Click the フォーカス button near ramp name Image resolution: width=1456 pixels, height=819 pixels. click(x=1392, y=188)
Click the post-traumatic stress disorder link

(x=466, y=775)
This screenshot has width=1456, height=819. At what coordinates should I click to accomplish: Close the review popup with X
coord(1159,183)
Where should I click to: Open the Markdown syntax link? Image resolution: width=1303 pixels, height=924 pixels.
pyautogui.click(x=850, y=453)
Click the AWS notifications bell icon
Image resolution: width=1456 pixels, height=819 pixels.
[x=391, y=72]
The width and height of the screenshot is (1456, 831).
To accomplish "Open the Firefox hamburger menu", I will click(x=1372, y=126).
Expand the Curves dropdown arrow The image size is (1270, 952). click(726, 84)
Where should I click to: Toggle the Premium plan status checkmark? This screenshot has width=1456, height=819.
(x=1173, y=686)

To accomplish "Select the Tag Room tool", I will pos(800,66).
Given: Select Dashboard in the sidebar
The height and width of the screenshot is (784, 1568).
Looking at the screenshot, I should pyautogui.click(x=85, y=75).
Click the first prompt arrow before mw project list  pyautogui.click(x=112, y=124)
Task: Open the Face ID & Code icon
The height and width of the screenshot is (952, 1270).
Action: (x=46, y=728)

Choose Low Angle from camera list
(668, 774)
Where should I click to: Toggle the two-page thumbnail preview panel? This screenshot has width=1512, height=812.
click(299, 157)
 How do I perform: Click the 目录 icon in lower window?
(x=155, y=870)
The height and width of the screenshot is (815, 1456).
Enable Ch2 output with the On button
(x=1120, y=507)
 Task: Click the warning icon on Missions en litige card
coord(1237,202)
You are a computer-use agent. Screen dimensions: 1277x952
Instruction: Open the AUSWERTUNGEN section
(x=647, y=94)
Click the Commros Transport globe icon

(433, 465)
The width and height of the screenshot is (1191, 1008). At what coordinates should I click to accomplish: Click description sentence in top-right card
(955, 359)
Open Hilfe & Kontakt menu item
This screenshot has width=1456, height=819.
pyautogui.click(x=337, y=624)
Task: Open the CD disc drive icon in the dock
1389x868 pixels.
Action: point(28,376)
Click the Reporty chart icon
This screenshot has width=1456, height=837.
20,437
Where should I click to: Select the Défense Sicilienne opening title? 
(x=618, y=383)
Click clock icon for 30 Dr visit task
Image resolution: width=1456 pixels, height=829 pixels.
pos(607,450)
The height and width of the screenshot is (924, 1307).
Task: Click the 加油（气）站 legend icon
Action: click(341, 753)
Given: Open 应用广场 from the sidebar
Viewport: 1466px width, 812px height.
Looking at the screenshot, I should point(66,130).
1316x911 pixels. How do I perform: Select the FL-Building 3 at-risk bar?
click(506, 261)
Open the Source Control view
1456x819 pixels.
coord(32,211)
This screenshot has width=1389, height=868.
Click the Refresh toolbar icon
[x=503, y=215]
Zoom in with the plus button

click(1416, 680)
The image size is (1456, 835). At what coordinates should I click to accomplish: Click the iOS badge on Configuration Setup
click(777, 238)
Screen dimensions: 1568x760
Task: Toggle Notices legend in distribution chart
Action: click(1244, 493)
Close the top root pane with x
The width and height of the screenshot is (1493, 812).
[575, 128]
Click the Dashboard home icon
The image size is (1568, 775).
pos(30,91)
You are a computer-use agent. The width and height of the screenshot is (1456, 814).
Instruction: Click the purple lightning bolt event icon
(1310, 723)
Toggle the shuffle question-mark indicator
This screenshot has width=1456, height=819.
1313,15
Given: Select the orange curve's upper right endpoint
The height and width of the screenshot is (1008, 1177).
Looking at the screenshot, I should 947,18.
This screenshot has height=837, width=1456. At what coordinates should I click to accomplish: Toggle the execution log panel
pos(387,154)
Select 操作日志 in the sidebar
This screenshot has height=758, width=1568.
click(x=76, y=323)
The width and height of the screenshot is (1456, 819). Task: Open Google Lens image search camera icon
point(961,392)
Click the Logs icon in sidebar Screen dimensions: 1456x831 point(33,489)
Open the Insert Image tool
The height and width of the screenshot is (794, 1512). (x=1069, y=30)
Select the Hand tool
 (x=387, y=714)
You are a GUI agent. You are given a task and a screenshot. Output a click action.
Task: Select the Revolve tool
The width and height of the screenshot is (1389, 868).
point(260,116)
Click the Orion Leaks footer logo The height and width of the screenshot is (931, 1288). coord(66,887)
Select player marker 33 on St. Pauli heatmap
+-------+
An exact reproduction of the listing is required, covering every entry.

Click the フォーカス button near ramp name Image resolution: width=1456 pixels, height=819 pixels. click(x=1392, y=188)
Click the post-traumatic stress disorder link

(x=466, y=775)
This screenshot has width=1456, height=819. At what coordinates should I click to accomplish: Close the review popup with X
coord(1159,183)
Where should I click to: Open the Markdown syntax link? Image resolution: width=1303 pixels, height=924 pixels.
pyautogui.click(x=850, y=453)
Click the AWS notifications bell icon
Image resolution: width=1456 pixels, height=819 pixels.
[x=391, y=72]
The width and height of the screenshot is (1456, 831).
To accomplish "Open the Firefox hamburger menu", I will click(x=1372, y=126).
Expand the Curves dropdown arrow The image size is (1270, 952). click(726, 84)
Where should I click to: Toggle the Premium plan status checkmark? This screenshot has width=1456, height=819.
(x=1173, y=686)

To accomplish "Select the Tag Room tool", I will pos(800,66).
Given: Select Dashboard in the sidebar
The height and width of the screenshot is (784, 1568).
Looking at the screenshot, I should pyautogui.click(x=85, y=75).
Click the first prompt arrow before mw project list  pyautogui.click(x=112, y=124)
Task: Open the Face ID & Code icon
The height and width of the screenshot is (952, 1270).
Action: (x=46, y=728)

Choose Low Angle from camera list
(668, 774)
Where should I click to: Toggle the two-page thumbnail preview panel? This screenshot has width=1512, height=812.
click(299, 157)
 How do I perform: Click the 目录 icon in lower window?
(x=155, y=870)
The height and width of the screenshot is (815, 1456).
Enable Ch2 output with the On button
(x=1120, y=507)
 Task: Click the warning icon on Missions en litige card
coord(1237,202)
You are a computer-use agent. Screen dimensions: 1277x952
Instruction: Open the AUSWERTUNGEN section
(x=647, y=94)
Click the Commros Transport globe icon

(433, 465)
The width and height of the screenshot is (1191, 1008). At what coordinates should I click to accomplish: Click description sentence in top-right card
(955, 359)
Open Hilfe & Kontakt menu item
This screenshot has width=1456, height=819.
pyautogui.click(x=337, y=624)
Task: Open the CD disc drive icon in the dock
1389x868 pixels.
Action: point(28,376)
Click the Reporty chart icon
This screenshot has width=1456, height=837.
20,437
Where should I click to: Select the Défense Sicilienne opening title? 
(x=618, y=383)
Click clock icon for 30 Dr visit task
Image resolution: width=1456 pixels, height=829 pixels.
pos(607,450)
The height and width of the screenshot is (924, 1307).
Task: Click the 加油（气）站 legend icon
Action: click(341, 753)
Given: Open 应用广场 from the sidebar
Viewport: 1466px width, 812px height.
Looking at the screenshot, I should point(66,130).
1316x911 pixels. How do I perform: Select the FL-Building 3 at-risk bar?
click(506, 261)
Open the Source Control view
1456x819 pixels.
coord(32,211)
This screenshot has width=1389, height=868.
Click the Refresh toolbar icon
[x=503, y=215]
Zoom in with the plus button

click(1416, 680)
The image size is (1456, 835). At what coordinates should I click to accomplish: Click the iOS badge on Configuration Setup
click(777, 238)
Screen dimensions: 1568x760
Task: Toggle Notices legend in distribution chart
Action: click(1244, 493)
Close the top root pane with x
The width and height of the screenshot is (1493, 812).
[575, 128]
Click the Dashboard home icon
The image size is (1568, 775).
pos(30,91)
You are a computer-use agent. The width and height of the screenshot is (1456, 814).
Instruction: Click the purple lightning bolt event icon
(1310, 723)
Toggle the shuffle question-mark indicator
This screenshot has width=1456, height=819.
1313,15
Given: Select the orange curve's upper right endpoint
The height and width of the screenshot is (1008, 1177).
Looking at the screenshot, I should 947,18.
This screenshot has height=837, width=1456. At what coordinates should I click to accomplish: Toggle the execution log panel
pos(387,154)
Select 操作日志 in the sidebar
This screenshot has height=758, width=1568.
click(x=76, y=323)
The width and height of the screenshot is (1456, 819). Task: Open Google Lens image search camera icon
point(961,392)
Click the Logs icon in sidebar Screen dimensions: 1456x831 point(33,489)
Open the Insert Image tool
The height and width of the screenshot is (794, 1512). (x=1069, y=30)
Select the Hand tool
 (x=387, y=714)
You are a GUI agent. You are given a task and a screenshot. Output a click action.
Task: Select the Revolve tool
The width and height of the screenshot is (1389, 868).
point(260,116)
Click the Orion Leaks footer logo The height and width of the screenshot is (931, 1288). coord(66,887)
Select player marker 33 on St. Pauli heatmap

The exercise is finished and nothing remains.